Activity - Wherever a line of the records contains "legend", copy that line.

Collected data -
......

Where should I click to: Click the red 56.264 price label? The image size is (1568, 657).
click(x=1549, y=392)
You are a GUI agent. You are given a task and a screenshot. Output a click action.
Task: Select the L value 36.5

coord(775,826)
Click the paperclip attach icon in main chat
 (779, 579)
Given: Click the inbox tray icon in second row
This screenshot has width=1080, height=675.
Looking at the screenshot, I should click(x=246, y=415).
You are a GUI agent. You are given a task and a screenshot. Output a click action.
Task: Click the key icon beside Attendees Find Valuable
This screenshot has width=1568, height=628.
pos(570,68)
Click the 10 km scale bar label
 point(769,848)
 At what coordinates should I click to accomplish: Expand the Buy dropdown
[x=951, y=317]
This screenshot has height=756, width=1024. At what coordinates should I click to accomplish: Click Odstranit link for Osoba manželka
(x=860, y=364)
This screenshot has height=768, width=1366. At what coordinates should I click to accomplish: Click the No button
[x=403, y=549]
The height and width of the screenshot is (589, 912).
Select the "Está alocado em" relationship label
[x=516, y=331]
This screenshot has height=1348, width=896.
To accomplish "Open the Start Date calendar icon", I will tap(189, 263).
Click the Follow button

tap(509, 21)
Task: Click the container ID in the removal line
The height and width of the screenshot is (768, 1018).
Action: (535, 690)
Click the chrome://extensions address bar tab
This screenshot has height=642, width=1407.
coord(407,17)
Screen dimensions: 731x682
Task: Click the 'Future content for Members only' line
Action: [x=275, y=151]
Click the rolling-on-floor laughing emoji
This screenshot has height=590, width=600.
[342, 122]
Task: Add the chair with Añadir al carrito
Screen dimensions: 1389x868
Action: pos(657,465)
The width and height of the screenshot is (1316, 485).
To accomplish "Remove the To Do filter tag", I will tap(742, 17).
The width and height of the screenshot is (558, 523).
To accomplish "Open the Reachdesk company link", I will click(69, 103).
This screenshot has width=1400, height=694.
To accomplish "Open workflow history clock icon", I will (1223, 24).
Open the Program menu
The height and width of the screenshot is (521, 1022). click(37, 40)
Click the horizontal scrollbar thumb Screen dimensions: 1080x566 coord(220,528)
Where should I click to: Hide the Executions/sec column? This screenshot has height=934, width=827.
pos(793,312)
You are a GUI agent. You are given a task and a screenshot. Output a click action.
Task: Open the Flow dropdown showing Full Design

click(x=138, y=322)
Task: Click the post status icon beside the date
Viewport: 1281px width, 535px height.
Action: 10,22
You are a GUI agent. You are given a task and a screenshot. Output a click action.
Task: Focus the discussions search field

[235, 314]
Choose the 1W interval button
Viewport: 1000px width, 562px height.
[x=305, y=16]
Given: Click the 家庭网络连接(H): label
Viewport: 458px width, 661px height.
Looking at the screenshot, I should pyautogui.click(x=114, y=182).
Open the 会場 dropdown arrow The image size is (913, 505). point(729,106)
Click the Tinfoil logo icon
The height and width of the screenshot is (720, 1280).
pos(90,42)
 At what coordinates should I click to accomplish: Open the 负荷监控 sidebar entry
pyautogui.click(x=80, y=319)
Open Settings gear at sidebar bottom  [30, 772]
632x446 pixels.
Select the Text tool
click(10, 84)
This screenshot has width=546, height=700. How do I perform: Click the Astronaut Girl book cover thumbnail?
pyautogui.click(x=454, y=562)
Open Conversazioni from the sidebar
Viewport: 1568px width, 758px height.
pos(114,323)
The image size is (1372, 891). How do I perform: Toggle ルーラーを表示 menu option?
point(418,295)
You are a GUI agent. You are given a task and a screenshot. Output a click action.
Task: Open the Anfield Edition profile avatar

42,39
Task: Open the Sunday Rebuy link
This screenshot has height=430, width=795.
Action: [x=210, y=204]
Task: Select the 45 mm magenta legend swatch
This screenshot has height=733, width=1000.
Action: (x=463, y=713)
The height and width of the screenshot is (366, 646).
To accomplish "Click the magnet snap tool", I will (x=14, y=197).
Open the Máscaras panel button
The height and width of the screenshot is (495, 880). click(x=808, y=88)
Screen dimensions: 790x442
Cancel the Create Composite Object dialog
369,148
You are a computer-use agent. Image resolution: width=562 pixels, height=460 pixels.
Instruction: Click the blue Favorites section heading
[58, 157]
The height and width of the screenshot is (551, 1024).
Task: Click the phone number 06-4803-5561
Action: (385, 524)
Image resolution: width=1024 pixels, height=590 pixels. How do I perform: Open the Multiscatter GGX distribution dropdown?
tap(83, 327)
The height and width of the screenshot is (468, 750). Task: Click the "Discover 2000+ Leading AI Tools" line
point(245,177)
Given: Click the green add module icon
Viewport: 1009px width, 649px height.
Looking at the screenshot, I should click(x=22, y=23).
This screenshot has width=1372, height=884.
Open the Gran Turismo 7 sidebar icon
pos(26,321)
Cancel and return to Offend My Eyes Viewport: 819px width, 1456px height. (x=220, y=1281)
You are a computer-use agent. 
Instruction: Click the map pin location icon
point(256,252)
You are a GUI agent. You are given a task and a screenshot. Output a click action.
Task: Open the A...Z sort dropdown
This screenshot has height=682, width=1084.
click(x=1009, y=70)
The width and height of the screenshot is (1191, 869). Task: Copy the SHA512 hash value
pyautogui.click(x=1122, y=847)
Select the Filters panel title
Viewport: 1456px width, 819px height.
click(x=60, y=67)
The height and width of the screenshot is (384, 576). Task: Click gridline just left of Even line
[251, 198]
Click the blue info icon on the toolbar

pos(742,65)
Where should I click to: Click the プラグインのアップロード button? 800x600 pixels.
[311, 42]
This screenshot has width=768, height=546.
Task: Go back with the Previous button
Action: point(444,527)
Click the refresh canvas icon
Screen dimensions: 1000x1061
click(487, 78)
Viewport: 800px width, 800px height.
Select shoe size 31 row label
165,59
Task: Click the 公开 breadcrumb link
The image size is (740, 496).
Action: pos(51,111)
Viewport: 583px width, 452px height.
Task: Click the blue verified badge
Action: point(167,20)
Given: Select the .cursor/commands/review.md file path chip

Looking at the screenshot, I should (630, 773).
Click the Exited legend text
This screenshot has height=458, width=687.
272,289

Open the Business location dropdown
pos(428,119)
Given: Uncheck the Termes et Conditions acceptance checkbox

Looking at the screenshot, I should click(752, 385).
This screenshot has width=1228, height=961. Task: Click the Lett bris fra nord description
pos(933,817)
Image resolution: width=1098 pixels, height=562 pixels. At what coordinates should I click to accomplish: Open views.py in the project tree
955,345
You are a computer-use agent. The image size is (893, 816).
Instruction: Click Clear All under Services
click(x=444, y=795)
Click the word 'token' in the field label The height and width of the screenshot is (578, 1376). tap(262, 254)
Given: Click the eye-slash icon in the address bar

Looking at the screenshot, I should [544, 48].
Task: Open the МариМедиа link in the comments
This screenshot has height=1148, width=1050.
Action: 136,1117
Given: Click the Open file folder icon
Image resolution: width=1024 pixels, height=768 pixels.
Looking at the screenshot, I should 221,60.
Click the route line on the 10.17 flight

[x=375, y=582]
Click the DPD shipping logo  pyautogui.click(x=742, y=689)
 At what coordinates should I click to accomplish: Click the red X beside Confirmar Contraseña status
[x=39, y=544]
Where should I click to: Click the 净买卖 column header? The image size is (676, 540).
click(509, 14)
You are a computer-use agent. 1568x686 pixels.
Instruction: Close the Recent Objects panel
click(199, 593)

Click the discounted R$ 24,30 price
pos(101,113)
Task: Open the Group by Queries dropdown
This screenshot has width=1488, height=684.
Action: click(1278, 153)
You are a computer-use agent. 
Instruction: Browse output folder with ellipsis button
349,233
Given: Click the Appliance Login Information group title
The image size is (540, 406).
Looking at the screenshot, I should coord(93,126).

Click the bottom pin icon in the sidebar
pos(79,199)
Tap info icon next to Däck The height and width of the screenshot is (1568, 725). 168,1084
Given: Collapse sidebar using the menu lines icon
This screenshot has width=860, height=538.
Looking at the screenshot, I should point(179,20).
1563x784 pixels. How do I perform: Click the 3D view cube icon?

......

Response to this exercise -
Task: Select the 45 mm magenta legend swatch
Click the Exited legend text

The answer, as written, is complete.